Fulacht fia, Mashanaglass, Co. Cork
Co. Cork |
Settlement Sites
In a pasture field near Mashanaglass in mid Cork, six ancient cooking sites sit clustered together within the same stretch of ground, each one a low, scorched mound of burnt stone and charcoal that has endured for thousands of years.
That density is what makes this particular spot quietly remarkable. Fulachta fiadh, as they are known in Irish, are among the most common prehistoric monuments in the Irish landscape, yet finding six gathered into a single field is unusual enough to give pause.

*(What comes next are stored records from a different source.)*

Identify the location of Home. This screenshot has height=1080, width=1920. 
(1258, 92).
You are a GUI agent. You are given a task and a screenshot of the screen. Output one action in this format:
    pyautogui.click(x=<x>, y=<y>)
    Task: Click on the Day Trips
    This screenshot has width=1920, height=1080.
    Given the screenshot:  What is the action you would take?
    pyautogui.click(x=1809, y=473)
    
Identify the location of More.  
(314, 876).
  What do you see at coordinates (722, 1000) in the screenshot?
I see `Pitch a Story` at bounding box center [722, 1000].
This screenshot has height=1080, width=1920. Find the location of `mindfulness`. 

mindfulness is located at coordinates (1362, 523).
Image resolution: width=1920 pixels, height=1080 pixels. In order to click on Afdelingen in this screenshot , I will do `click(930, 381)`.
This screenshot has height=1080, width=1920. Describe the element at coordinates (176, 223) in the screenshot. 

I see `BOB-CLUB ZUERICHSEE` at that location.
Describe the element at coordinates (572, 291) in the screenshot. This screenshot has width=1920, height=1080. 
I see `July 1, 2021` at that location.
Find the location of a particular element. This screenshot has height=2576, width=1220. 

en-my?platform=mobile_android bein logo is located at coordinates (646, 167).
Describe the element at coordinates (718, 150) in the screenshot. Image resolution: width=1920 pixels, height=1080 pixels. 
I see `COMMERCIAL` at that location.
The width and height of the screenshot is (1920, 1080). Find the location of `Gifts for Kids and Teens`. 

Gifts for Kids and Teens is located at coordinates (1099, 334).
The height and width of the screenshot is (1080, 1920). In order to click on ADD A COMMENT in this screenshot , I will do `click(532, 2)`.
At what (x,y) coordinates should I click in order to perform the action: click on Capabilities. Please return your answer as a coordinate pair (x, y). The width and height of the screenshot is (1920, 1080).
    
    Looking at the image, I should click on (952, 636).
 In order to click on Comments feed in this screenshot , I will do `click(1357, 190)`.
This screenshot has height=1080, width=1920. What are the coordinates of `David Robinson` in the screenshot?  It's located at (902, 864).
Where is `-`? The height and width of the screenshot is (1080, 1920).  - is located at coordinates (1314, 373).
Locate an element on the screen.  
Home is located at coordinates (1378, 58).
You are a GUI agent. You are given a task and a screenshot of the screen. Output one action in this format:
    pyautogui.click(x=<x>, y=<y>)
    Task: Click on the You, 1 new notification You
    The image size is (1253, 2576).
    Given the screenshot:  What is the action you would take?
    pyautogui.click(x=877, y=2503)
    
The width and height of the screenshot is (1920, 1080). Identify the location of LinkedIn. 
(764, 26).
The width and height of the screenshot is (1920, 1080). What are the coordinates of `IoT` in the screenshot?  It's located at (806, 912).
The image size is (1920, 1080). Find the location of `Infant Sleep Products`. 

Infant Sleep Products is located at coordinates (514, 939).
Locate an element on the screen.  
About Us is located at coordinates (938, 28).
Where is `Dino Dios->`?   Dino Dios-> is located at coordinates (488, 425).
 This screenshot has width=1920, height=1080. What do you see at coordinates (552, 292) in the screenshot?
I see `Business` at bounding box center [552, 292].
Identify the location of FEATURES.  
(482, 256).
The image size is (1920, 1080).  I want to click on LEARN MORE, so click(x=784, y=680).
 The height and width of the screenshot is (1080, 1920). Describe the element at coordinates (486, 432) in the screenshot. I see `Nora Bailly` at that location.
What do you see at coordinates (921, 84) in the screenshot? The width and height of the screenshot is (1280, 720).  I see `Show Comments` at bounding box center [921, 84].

A fulacht fia, broadly speaking, is a Bronze Age cooking site, typically identified by the distinctive horseshoe-shaped or kidney-shaped mound of fire-cracked stone that accumulates over years of use. The method involved heating stones in a fire and dropping them into a water-filled trough to bring it to a boil, a process efficient enough to cook large quantities of meat. The shattered, heat-fractured stone was discarded in a pile beside the trough, and it is those piles that survive as mounds today. At Mashanaglass, one of the six sites was already recorded as a small mound on an Ordnance Survey map from 1938, and a spread of burnt material has been noted across the area. The sites lie to the north of a stream, which is entirely typical; access to a reliable water source was essential to the whole operation, and fulachta fiadh are almost invariably found close to water.